The Science-Based Ingredient for Greater Resilience


When I was 29 years old, my mother died. It was completely unexpected; she was only 61. In an instant, decades of plans disappeared. Going through birth with her calm presence beside me. Her spoiling my children with stuff they shouldn’t have. Christmases together, full of music and friends – a vibrant, perfectly manicured event every time. An all-knowing guru advising me through the challenges of being a wife, a mother, a professional.

In the years since, I’ve had to cope with a completely different future than the one I’d planned. I gave birth with a doula beside me, not my mother. My husband and I are raising my daughter alone, and we’re doing it well. Christmas is a small, quiet event spent at home with just our immediate family; there’s no music, no bustling household, no presents by her crackling fireplace. At the time she died, I thought I’d never manage, but today, I have recreated my life to work without her in it, and it does just that — it works. When I don’t know what to do, I take my best guess and press onward. I have survived. Remarkably, I am happy.

How did this happen? As a researcher who studies happiness, I have spent a long time thinking about how it is possible for me to be happy today. The answer, as it turns out, lies in research about emotion, and what function various emotions – positive and negative — serve for us. Negative emotions make us focus; at the time of my mother’s death, my loss was all I could think about. There was no big picture of how I would be okay in the long run. There was no perspective. Little by little, though, as time passed, I was able to gain some of that perspective, and I remember the moment when that process began.

I was sitting in a room full of people who knew and loved my mother at her memorial service. One of her friends from long ago — before my sister and I were born — got up and told a story. In her youth, my mother had been a singer and a music producer. One of the biggest hits she worked on was a song called “Undercover Angel,” by Alan O’Day. Alan was the one telling the story. She was over at his house for dinner one night with some friends, not long after “Undercover Angel” went Gold. At one point, she excused herself to go to the bathroom. She came out with a look of consternation on her face, a roll of toilet paper in her hands, and said, “Really Alan? Single ply?” The guy had a #1 record on Bilboard and was too cheap to spring for the good stuff – my mom, of course, had to call him out. I heard this story and laughed and laughed and laughed. It was all at once so very her, and yet, was a part of her I had never seen — how she was with her friends when she was my age. Laughing at that story, I found a little pocket of relief from my grief, a little moment where I was able to see that I wasn’t going to hurt forever. I hadn’t healed yet, but it was a start.

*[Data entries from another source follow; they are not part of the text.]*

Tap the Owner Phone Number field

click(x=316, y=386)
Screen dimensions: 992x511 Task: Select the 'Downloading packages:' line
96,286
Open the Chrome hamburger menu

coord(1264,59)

I have heard many people say that it’s coarse or disloyal to feel happy during a time of loss or difficulty. The research says, however, that positive emotions are the magic ingredient of resilience. They keep us moving along even when we want nothing more than to lie down and give up. We eed positive emotions — like amusement, gratitude, joy and excitement — to keep our heads above water. Having these feelings makes us human.

One of my reasons for sharing my story for National Women’s Health Week is to tell you about two of the exercises I find most helpful in achieving resilience in the face of adversity:

  1. Gratitude. Even if you have difficult things going on in your life, chances are there’s something great in your life that you’re forgetting about because you’re too busy focusing on the negative. Gratitude helps us reorient ourselves so that we can see what’s most important: the people, situations, and things in our lives that make us happy.
  2. Optimism. When I don’t like how things are going in my life right now, I make a plan so that I know how to make things better. By thinking about what we’re good at and what we value, we can leverage the former to work towards the latter. For example, my first Christmas after Mom’s death was sad — it was nothing like it had always been, and I didn’t have the ability to recreate the type of Christmas party she was known for. Instead of giving up, I redoubled my efforts to make sure that the next Christmas was better. I thought about what my strengths were and created new Christmas traditions that would fit my lifestyle and capabilities.

We’ll all experience tough times. But if you practice these two skills, you’ll emerge from them with greater resilience than before.